*WORK ORDER*
Before you finish, make sure every line below has been written out exactly.

*Pixel coordinate grounding data*
>>>
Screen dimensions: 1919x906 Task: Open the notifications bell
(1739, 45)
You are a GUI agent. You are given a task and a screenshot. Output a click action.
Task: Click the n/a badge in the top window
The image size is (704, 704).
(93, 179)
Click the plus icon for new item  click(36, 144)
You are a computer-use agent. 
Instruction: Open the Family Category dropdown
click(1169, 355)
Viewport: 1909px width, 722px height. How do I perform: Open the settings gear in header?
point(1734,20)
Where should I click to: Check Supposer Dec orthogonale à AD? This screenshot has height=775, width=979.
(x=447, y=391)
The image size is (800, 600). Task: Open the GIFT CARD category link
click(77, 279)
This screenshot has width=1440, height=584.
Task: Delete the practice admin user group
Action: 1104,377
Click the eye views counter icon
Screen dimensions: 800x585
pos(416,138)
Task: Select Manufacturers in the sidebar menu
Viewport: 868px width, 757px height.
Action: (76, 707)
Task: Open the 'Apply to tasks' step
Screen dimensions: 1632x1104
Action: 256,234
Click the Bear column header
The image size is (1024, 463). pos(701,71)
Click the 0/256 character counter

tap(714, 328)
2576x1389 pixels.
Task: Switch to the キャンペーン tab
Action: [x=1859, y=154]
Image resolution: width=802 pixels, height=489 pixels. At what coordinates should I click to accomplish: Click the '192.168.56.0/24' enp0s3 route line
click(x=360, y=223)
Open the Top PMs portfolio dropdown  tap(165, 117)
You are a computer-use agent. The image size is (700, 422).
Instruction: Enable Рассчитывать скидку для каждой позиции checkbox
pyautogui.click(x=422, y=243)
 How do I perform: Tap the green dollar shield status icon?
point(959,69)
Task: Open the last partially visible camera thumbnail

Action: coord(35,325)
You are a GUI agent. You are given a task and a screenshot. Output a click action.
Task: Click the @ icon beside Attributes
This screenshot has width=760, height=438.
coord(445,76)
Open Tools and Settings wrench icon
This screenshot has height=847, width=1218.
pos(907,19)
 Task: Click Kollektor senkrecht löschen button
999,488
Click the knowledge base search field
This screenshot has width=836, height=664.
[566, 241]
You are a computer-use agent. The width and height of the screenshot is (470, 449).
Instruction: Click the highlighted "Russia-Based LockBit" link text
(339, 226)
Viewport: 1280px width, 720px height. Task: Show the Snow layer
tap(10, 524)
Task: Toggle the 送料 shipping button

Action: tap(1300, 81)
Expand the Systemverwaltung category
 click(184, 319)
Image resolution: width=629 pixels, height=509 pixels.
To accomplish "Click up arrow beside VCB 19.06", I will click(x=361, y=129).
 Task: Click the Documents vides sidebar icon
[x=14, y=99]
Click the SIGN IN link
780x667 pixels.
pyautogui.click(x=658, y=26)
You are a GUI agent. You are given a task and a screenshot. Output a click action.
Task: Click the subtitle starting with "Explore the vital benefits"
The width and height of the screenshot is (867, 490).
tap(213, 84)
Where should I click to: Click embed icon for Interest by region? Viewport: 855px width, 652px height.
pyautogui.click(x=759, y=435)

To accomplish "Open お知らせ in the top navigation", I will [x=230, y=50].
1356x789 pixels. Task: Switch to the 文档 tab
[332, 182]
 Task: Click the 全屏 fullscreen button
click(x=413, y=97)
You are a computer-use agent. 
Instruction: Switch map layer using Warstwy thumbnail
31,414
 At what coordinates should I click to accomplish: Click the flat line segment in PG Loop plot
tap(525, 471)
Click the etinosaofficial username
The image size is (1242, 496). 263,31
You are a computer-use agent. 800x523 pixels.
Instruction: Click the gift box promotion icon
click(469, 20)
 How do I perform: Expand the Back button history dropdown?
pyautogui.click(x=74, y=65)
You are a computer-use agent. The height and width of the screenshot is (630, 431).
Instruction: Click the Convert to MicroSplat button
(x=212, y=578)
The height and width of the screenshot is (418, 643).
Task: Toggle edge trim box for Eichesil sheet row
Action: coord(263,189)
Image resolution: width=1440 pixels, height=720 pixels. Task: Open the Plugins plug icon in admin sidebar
<<<
*EXERCISE RESULT*
Screen dimensions: 1919x906 Task: Open the notifications bell
(1739, 45)
You are a GUI agent. You are given a task and a screenshot. Output a click action.
Task: Click the n/a badge in the top window
The image size is (704, 704).
(93, 179)
Click the plus icon for new item  click(36, 144)
You are a computer-use agent. 
Instruction: Open the Family Category dropdown
click(1169, 355)
Viewport: 1909px width, 722px height. How do I perform: Open the settings gear in header?
point(1734,20)
Where should I click to: Check Supposer Dec orthogonale à AD? This screenshot has height=775, width=979.
(x=447, y=391)
The image size is (800, 600). Task: Open the GIFT CARD category link
click(77, 279)
This screenshot has width=1440, height=584.
Task: Delete the practice admin user group
Action: 1104,377
Click the eye views counter icon
Screen dimensions: 800x585
pos(416,138)
Task: Select Manufacturers in the sidebar menu
Viewport: 868px width, 757px height.
Action: (76, 707)
Task: Open the 'Apply to tasks' step
Screen dimensions: 1632x1104
Action: 256,234
Click the Bear column header
The image size is (1024, 463). pos(701,71)
Click the 0/256 character counter

tap(714, 328)
2576x1389 pixels.
Task: Switch to the キャンペーン tab
Action: [x=1859, y=154]
Image resolution: width=802 pixels, height=489 pixels. At what coordinates should I click to accomplish: Click the '192.168.56.0/24' enp0s3 route line
click(x=360, y=223)
Open the Top PMs portfolio dropdown  tap(165, 117)
You are a computer-use agent. The image size is (700, 422).
Instruction: Enable Рассчитывать скидку для каждой позиции checkbox
pyautogui.click(x=422, y=243)
 How do I perform: Tap the green dollar shield status icon?
point(959,69)
Task: Open the last partially visible camera thumbnail

Action: coord(35,325)
You are a GUI agent. You are given a task and a screenshot. Output a click action.
Task: Click the @ icon beside Attributes
This screenshot has width=760, height=438.
coord(445,76)
Open Tools and Settings wrench icon
This screenshot has height=847, width=1218.
pos(907,19)
 Task: Click Kollektor senkrecht löschen button
999,488
Click the knowledge base search field
This screenshot has width=836, height=664.
[566, 241]
You are a computer-use agent. The width and height of the screenshot is (470, 449).
Instruction: Click the highlighted "Russia-Based LockBit" link text
(339, 226)
Viewport: 1280px width, 720px height. Task: Show the Snow layer
tap(10, 524)
Task: Toggle the 送料 shipping button

Action: tap(1300, 81)
Expand the Systemverwaltung category
 click(184, 319)
Image resolution: width=629 pixels, height=509 pixels.
To accomplish "Click up arrow beside VCB 19.06", I will click(x=361, y=129).
 Task: Click the Documents vides sidebar icon
[x=14, y=99]
Click the SIGN IN link
780x667 pixels.
pyautogui.click(x=658, y=26)
You are a GUI agent. You are given a task and a screenshot. Output a click action.
Task: Click the subtitle starting with "Explore the vital benefits"
The width and height of the screenshot is (867, 490).
tap(213, 84)
Where should I click to: Click embed icon for Interest by region? Viewport: 855px width, 652px height.
pyautogui.click(x=759, y=435)

To accomplish "Open お知らせ in the top navigation", I will [x=230, y=50].
1356x789 pixels. Task: Switch to the 文档 tab
[332, 182]
 Task: Click the 全屏 fullscreen button
click(x=413, y=97)
You are a computer-use agent. 
Instruction: Switch map layer using Warstwy thumbnail
31,414
 At what coordinates should I click to accomplish: Click the flat line segment in PG Loop plot
tap(525, 471)
Click the etinosaofficial username
The image size is (1242, 496). 263,31
You are a computer-use agent. 800x523 pixels.
Instruction: Click the gift box promotion icon
click(469, 20)
 How do I perform: Expand the Back button history dropdown?
pyautogui.click(x=74, y=65)
You are a computer-use agent. The height and width of the screenshot is (630, 431).
Instruction: Click the Convert to MicroSplat button
(x=212, y=578)
The height and width of the screenshot is (418, 643).
Task: Toggle edge trim box for Eichesil sheet row
Action: coord(263,189)
Image resolution: width=1440 pixels, height=720 pixels. Task: Open the Plugins plug icon in admin sidebar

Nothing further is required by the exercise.